EyePoint Pharmaceuticals to Present at Goldman Sachs 45th Annual Global Healthcare Conference
05 Giugno 2024 - 1:00PM
EyePoint Pharmaceuticals, Inc. (NASDAQ: EYPT), a company committed
to developing and commercializing therapeutics to help improve the
lives of patients with serious retinal diseases, today announced
that Jay S. Duker, M.D., President and Chief Executive Officer of
EyePoint Pharmaceuticals will present at the Goldman Sachs 45th
Annual Global Healthcare Conference on Wednesday, June 12, 2024 at
3:20 p.m. ET.
A live webcast and subsequent archived replay of
the presentation may be accessed via the Investors section of the
Company website at www.eyepointpharma.com. The replay will be
available for 90 days after the event.
About EyePoint
Pharmaceuticals
EyePoint Pharmaceuticals (Nasdaq: EYPT) is
a clinical-stage biopharmaceutical company committed to developing
and commercializing therapeutics to help improve the lives of
patients with serious retinal diseases.

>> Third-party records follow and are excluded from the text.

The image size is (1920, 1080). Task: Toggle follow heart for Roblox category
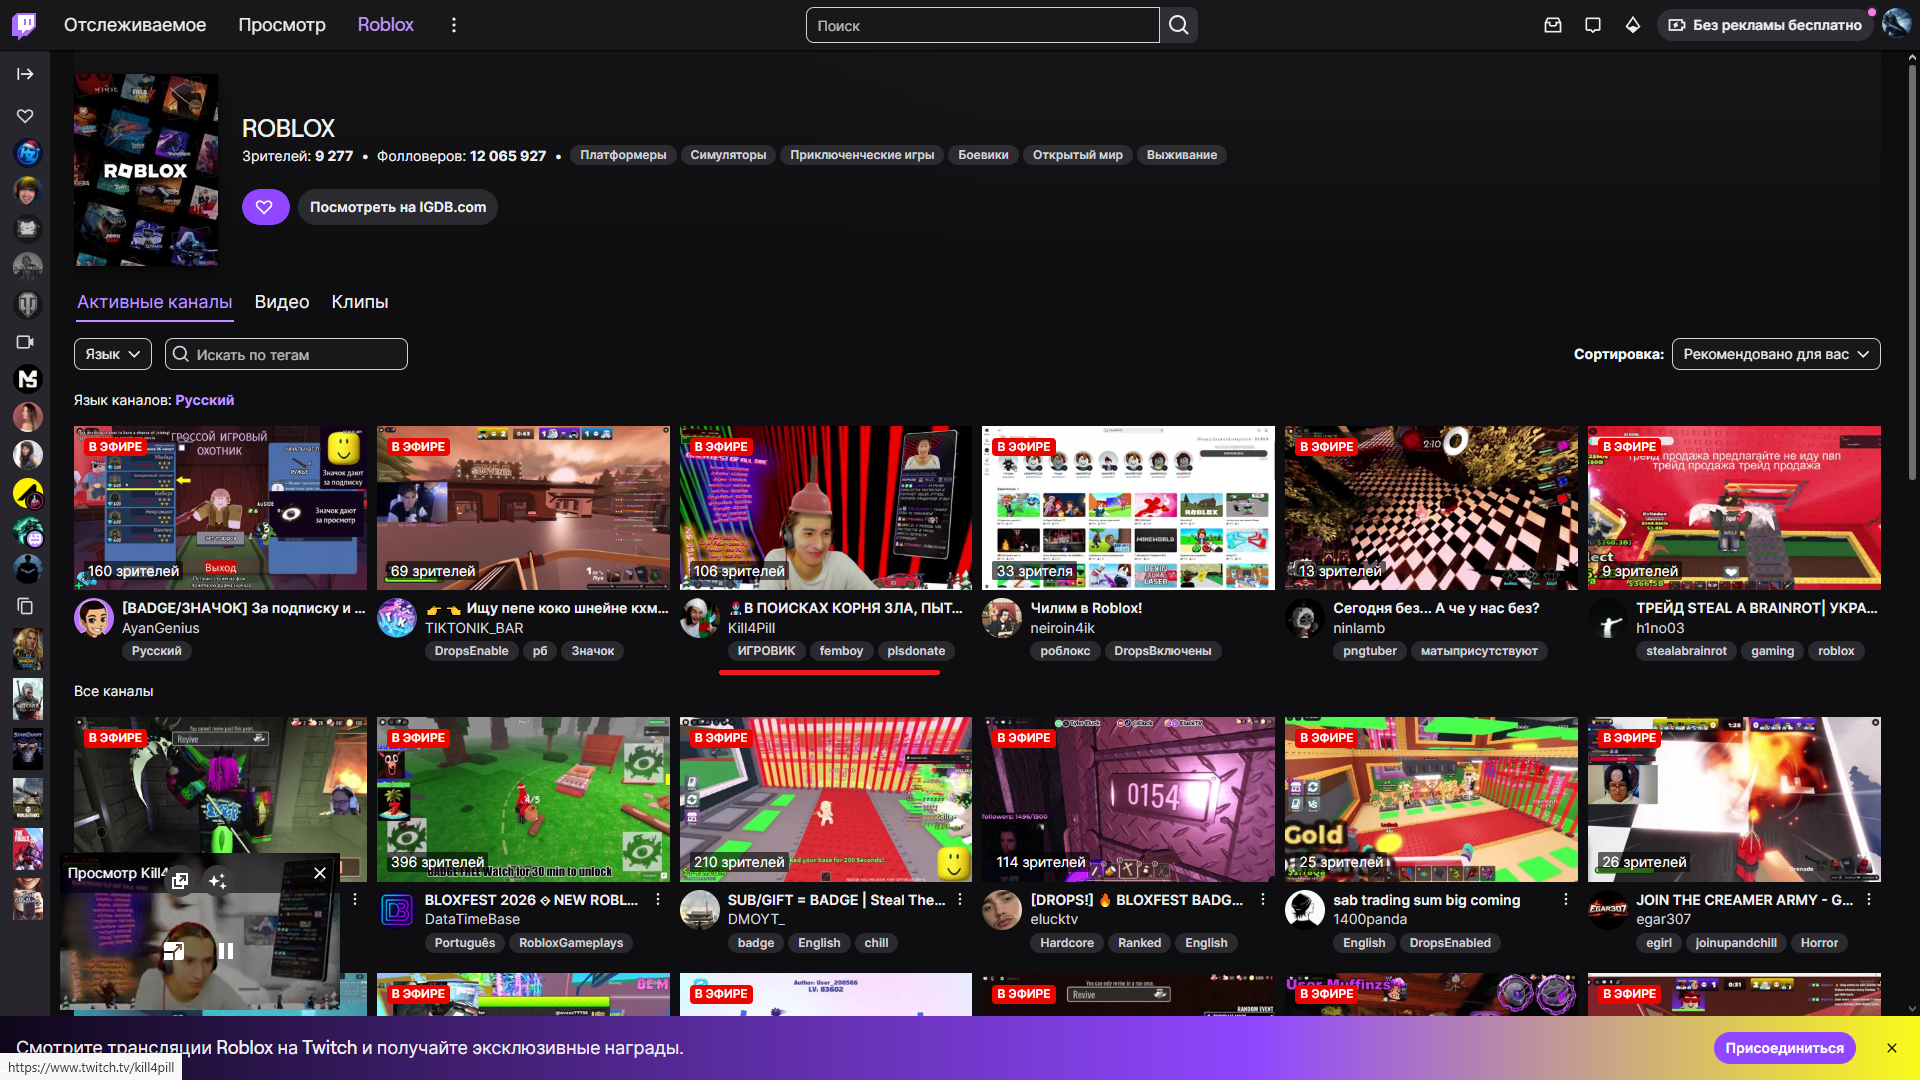click(265, 207)
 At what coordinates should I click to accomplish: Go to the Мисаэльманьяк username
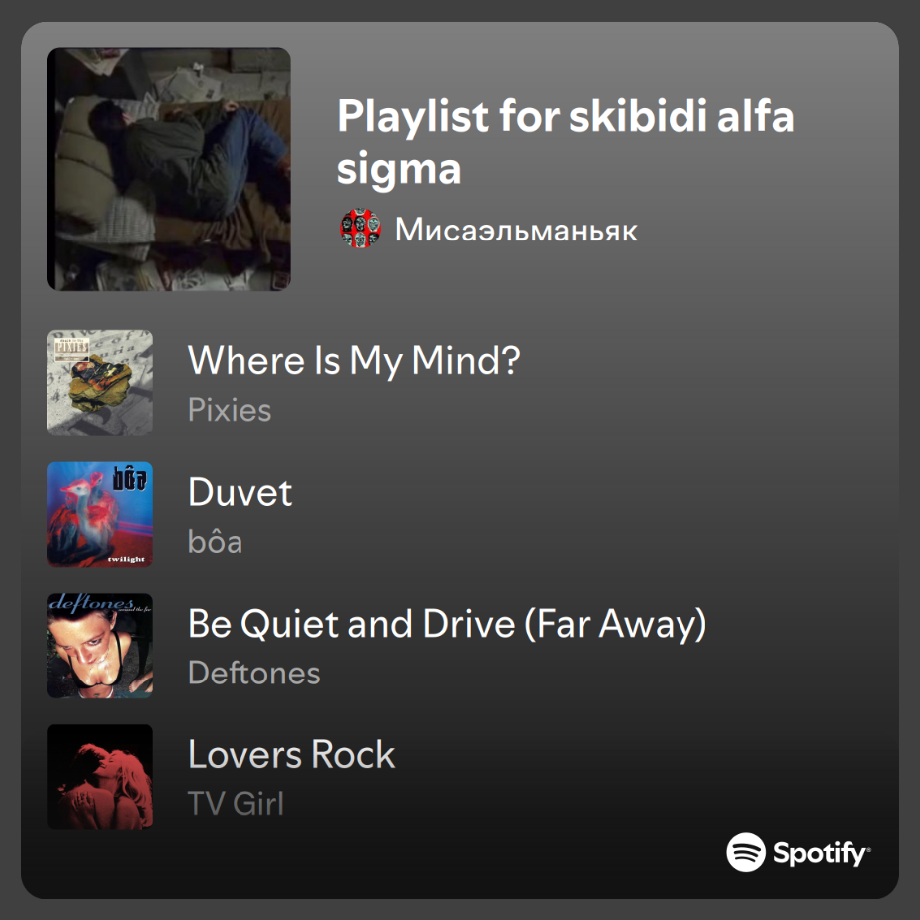pyautogui.click(x=516, y=230)
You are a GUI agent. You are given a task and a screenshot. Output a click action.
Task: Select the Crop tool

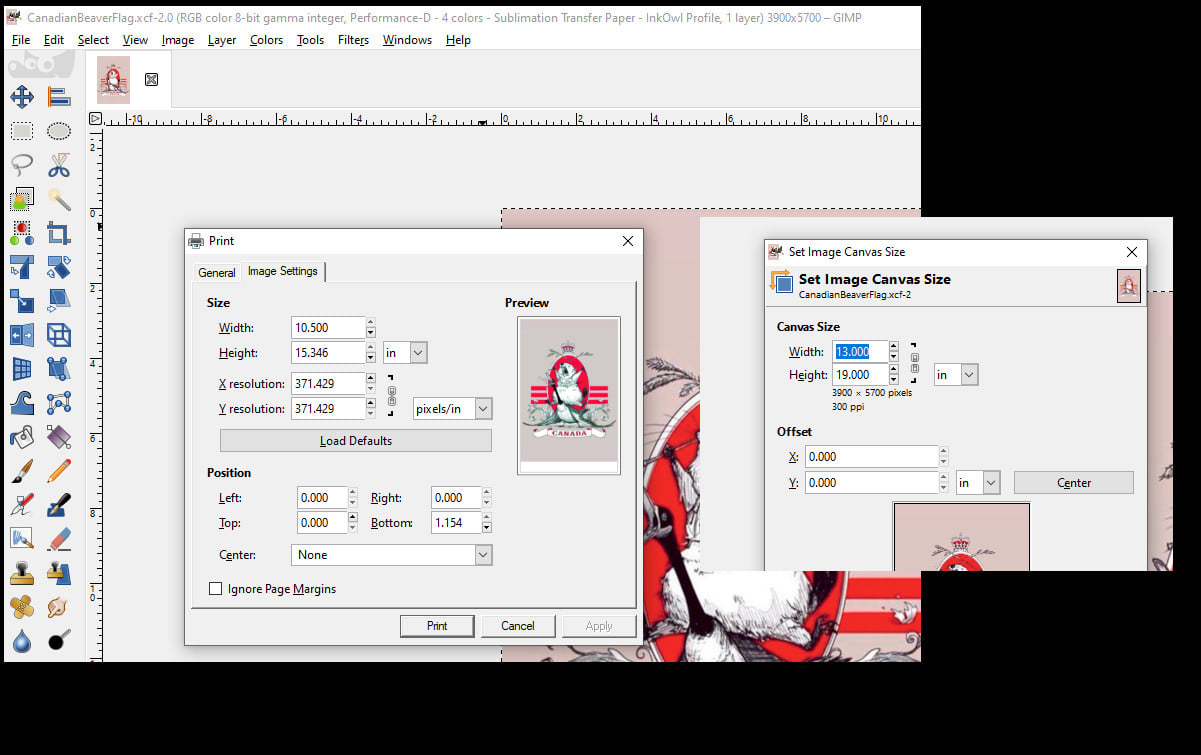coord(59,234)
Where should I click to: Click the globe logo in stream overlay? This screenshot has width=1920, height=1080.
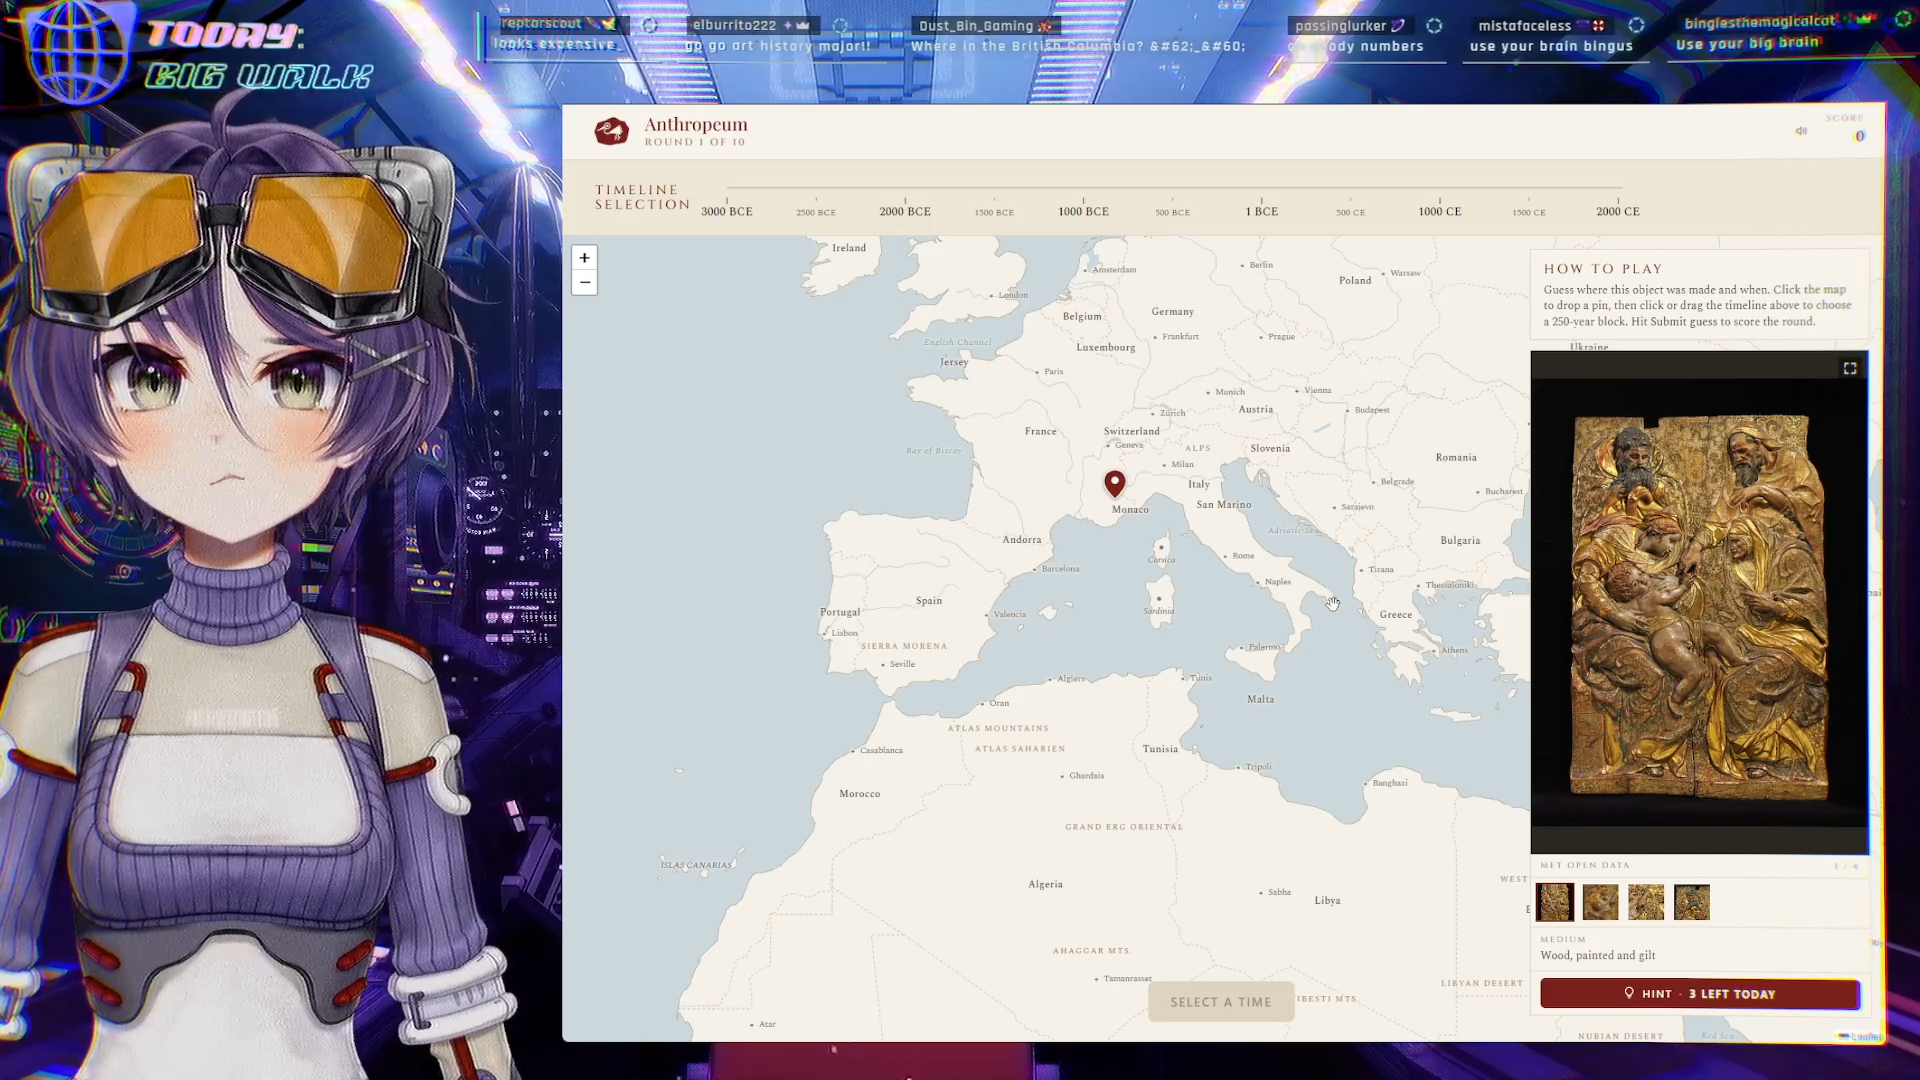click(x=79, y=52)
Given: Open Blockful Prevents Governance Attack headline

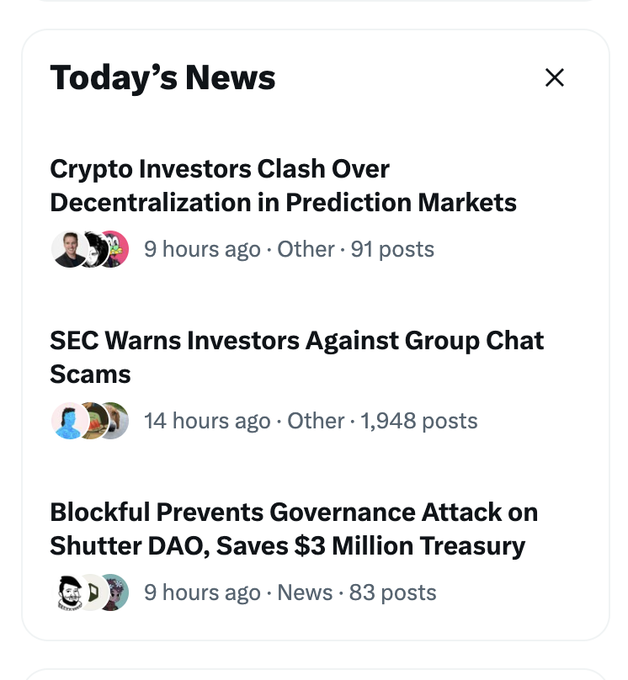Looking at the screenshot, I should click(x=293, y=529).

The Company's pipeline
leverages its proprietary bioerodible Durasert E™ technology for
sustained intraocular drug delivery. The Company’s lead product
candidate, DURAVYU (previously known as EYP-1901), is an
investigational sustained delivery treatment for VEGF-mediated
retinal diseases combining vorolanib, a selective and
patent-protected tyrosine kinase inhibitor with Durasert E™.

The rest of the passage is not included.